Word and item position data

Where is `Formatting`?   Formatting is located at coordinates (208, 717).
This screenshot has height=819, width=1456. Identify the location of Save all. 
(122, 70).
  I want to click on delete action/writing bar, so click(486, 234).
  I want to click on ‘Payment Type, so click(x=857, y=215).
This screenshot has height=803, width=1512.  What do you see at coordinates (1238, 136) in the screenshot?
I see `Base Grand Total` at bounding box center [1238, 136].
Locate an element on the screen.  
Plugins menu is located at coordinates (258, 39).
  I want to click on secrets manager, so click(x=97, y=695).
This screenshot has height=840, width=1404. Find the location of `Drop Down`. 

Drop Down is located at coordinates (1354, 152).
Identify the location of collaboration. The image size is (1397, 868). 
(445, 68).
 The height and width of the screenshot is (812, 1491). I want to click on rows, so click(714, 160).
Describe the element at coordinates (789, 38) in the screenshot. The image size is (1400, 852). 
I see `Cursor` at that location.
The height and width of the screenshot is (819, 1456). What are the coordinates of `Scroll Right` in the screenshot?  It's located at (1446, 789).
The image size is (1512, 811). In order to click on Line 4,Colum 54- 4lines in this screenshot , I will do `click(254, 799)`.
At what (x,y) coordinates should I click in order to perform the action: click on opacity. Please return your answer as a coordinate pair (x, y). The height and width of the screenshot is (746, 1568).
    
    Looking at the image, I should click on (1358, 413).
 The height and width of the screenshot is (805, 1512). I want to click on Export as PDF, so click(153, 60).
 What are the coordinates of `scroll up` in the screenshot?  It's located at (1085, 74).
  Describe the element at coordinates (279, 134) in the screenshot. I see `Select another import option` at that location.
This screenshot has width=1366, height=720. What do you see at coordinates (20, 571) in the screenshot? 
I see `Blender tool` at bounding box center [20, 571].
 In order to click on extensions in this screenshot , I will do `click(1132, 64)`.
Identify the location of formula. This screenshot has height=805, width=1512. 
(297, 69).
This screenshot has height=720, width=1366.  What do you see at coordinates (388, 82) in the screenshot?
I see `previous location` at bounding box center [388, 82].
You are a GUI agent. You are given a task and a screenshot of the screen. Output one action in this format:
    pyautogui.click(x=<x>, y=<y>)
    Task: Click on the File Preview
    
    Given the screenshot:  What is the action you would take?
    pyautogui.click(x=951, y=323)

The task:
Reproduce the entire listing above, line for line, without changing anything.

Exercise solution:
Where is `Formatting`?   Formatting is located at coordinates (208, 717).
This screenshot has height=819, width=1456. Identify the location of Save all. 
(122, 70).
  I want to click on delete action/writing bar, so click(486, 234).
  I want to click on ‘Payment Type, so click(x=857, y=215).
This screenshot has height=803, width=1512.  What do you see at coordinates (1238, 136) in the screenshot?
I see `Base Grand Total` at bounding box center [1238, 136].
Locate an element on the screen.  
Plugins menu is located at coordinates (258, 39).
  I want to click on secrets manager, so click(x=97, y=695).
This screenshot has height=840, width=1404. Find the location of `Drop Down`. 

Drop Down is located at coordinates (1354, 152).
Identify the location of collaboration. The image size is (1397, 868). 
(445, 68).
 The height and width of the screenshot is (812, 1491). I want to click on rows, so click(714, 160).
Describe the element at coordinates (789, 38) in the screenshot. The image size is (1400, 852). 
I see `Cursor` at that location.
The height and width of the screenshot is (819, 1456). What are the coordinates of `Scroll Right` in the screenshot?  It's located at (1446, 789).
The image size is (1512, 811). In order to click on Line 4,Colum 54- 4lines in this screenshot , I will do `click(254, 799)`.
At what (x,y) coordinates should I click in order to perform the action: click on opacity. Please return your answer as a coordinate pair (x, y). The height and width of the screenshot is (746, 1568).
    
    Looking at the image, I should click on (1358, 413).
 The height and width of the screenshot is (805, 1512). I want to click on Export as PDF, so click(153, 60).
 What are the coordinates of `scroll up` in the screenshot?  It's located at (1085, 74).
  Describe the element at coordinates (279, 134) in the screenshot. I see `Select another import option` at that location.
This screenshot has width=1366, height=720. What do you see at coordinates (20, 571) in the screenshot? 
I see `Blender tool` at bounding box center [20, 571].
 In order to click on extensions in this screenshot , I will do `click(1132, 64)`.
Identify the location of formula. This screenshot has height=805, width=1512. 
(297, 69).
This screenshot has height=720, width=1366.  What do you see at coordinates (388, 82) in the screenshot?
I see `previous location` at bounding box center [388, 82].
You are a GUI agent. You are given a task and a screenshot of the screen. Output one action in this format:
    pyautogui.click(x=<x>, y=<y>)
    Task: Click on the File Preview
    
    Given the screenshot:  What is the action you would take?
    pyautogui.click(x=951, y=323)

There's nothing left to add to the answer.